Breuvages Kiri, L.P.
- Company type: Limited partnership
- Industry: Beverages
- Founded: 1924
- Defunct: 2011
- Fate: Bankruptcy
- Headquarters: 46°10′16″N 73°24′58″W﻿ / ﻿46.1711°N 73.4162°W, 4130, rue Principale Saint-Félix-de-Valois, Quebec, Canada
- Area served: Quebec Northwestern New Brunswick Ontario
- Key people: Alain Bracchi
- Products: Soft Drinks, Bottled Water
- Services: private label
- Number of employees: 40
- Divisions: TechnoBev
- Website: Kiri.com

= Breuvages Kiri =

Canadian company

Breuvages Kiri, L.P., (also known as Technobev S.E.C.) was a Canadian independent manufacturer of soft drinks, bottled water and other non-alcoholic beverages. The head office and its principal production facilities were located in Saint-Félix-de-Valois, Quebec, in the region of Lanaudière. Kiri enjoyed a modest share of the regional beverage market for more than 30 years before shutting down.

TechnoBev soft drinks were marketed in Ontario under the brand name Snow White, with no mention of Kiri on the product packaging.
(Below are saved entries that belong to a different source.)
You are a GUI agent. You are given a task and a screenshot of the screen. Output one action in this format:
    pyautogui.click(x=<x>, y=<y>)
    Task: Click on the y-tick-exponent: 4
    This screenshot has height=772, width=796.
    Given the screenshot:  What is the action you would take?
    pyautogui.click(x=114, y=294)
The company's brands included Kiri cola and Snow White black cherry, root beer, strawberry, champagne cider, spruce beer and other flavours. The company was originally called Liqueurs Bergeron.

Kiri was featured in Season 5, episode 11 of the TV series How It's Made.

The company successfully filed for bankruptcy protection in February 2011 and ceased production shortly after.